Kathleen Gradel, a resident on Watson Road in Stow, said that she was trying to clean up her property after Wednesday’s flooding left wood and debris in her lawn, as well as the lawns of many surrounding properties.
“The last time our property flooded was two years ago, and it took nearly one year to dry out under our house,” Gradel said.
Gradel said that Dan Strickland, North Harmony highway superintendent, visited the area on Wednesday.
Carol Anderson, a resident at 2787 West Ave. in Greenhurst, was evacuated from her home due to the flooding.
“At 6 a.m., I woke up hearing the sound of water roaring past my bedroom window. The water from Dutch Hollow Creek flooded over the rock wall,” she said. “It was so violent it took rocks from the wall – big boulders – out.”
According to Anderson, mud, silt and trees littered her yard and the properties of her neighbors.
“It looks like a warzone,” Anderson said.
Village of Westfield water customers were asked conserve water until further notice on Wednesday, as the water plant is not operating due to muddy water in the reservoir. Customers were asked to conserve water – not to use laundry machines, dishwashers, and to limit showers and water used for food preparation – until the treatment plant can be put back into operation.
Chautauqua County Emergency Management called on residents in the South and Center Sewer district to conserve water and disconnect unauthorized sump pump hookups until further notice due to overwhelming rainfall. Residents were asked to reduce water and sewer usage until further notice.
The Chautauqua County Department of Health and Human Services’ Public Health Division recommended that residents utilizing wells in flooded areas ensure their water is safe to drink.
“Even if it is not still under water, a flood will leave warning signs that a water well may be unsafe,” said Christine Schuyler, director of Health and Human Services. “Debris and mud in the area of the well casing and water or mud stains on the well casing are good indicators that the well was flooded.”
Residents utilizing wells should pump wells until the water runs clear to rid the wells of floodwater.
If a private well has been under water, steps must be taken to ensure that the water is safe to drink.
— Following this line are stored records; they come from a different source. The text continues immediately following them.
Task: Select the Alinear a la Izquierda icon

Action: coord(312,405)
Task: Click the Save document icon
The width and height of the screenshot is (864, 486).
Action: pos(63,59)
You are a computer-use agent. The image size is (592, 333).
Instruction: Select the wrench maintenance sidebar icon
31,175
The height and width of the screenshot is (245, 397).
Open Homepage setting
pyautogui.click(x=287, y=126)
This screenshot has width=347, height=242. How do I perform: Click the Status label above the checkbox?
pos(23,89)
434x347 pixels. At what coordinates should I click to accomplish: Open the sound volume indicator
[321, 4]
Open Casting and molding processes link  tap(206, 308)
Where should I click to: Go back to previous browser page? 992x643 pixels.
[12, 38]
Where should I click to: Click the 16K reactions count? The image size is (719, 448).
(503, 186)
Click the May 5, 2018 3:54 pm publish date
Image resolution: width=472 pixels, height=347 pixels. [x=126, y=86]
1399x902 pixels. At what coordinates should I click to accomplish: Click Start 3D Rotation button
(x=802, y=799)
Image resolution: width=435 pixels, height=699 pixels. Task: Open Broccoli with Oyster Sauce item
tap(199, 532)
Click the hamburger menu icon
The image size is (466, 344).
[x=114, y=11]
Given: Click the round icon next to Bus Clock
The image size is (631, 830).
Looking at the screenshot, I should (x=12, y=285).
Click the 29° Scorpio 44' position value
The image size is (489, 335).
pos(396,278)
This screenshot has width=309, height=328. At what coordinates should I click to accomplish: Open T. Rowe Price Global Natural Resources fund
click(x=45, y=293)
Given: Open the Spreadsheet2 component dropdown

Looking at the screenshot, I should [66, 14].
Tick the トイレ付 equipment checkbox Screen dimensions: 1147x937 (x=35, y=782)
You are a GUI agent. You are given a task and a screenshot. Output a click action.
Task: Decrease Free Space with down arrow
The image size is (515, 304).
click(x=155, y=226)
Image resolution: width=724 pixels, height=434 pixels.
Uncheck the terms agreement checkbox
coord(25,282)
When a drinking water well has been affected by flood waters, the water within the well may be contaminated and unsuitable for drinking. If you believe that your well has been contaminated, do not use it for drinking, cooking, brushing teeth or making ice without boiling it first, or use bottled water.
Once a well is running clear, the water should be disinfected before using it for drinking, cooking or brushing teeth. Changes in the water’s appearance, taste or odor may indicate possible contamination. Disinfecting water by boiling it is the best way to ensure it is safe for drinking or cooking until it can be tested – bring water to a rolling boil for at least one minute and then let the water cool before using it.
If a well has been contaminated with flood waters, it must be disinfected using standard household bleach. Directions for disinfecting a well can be found on the county’s website at co.chautauqua.ny.us/Docu mentCenter/View/179 or by calling Public Health at 753-4481.
After a contaminated well has been properly disinfected and all chlorine has been flushed out of the well and plumbing, the water should be tested for the presence of bacteria to confirm that contamination has been removed. If chlorine odors persist, additional flushing or waiting several days before testing will be required to be sure that all the chlorine has been flushed from the water system.
Until testing shows that the water is free of bacteria, continue to use bottled water or disinfect water for drinking and food preparation. It may be beneficial to re-test the well water again after several weeks. If flooding and groundwater contamination is extensive, the well may be susceptible to recontamination for some time.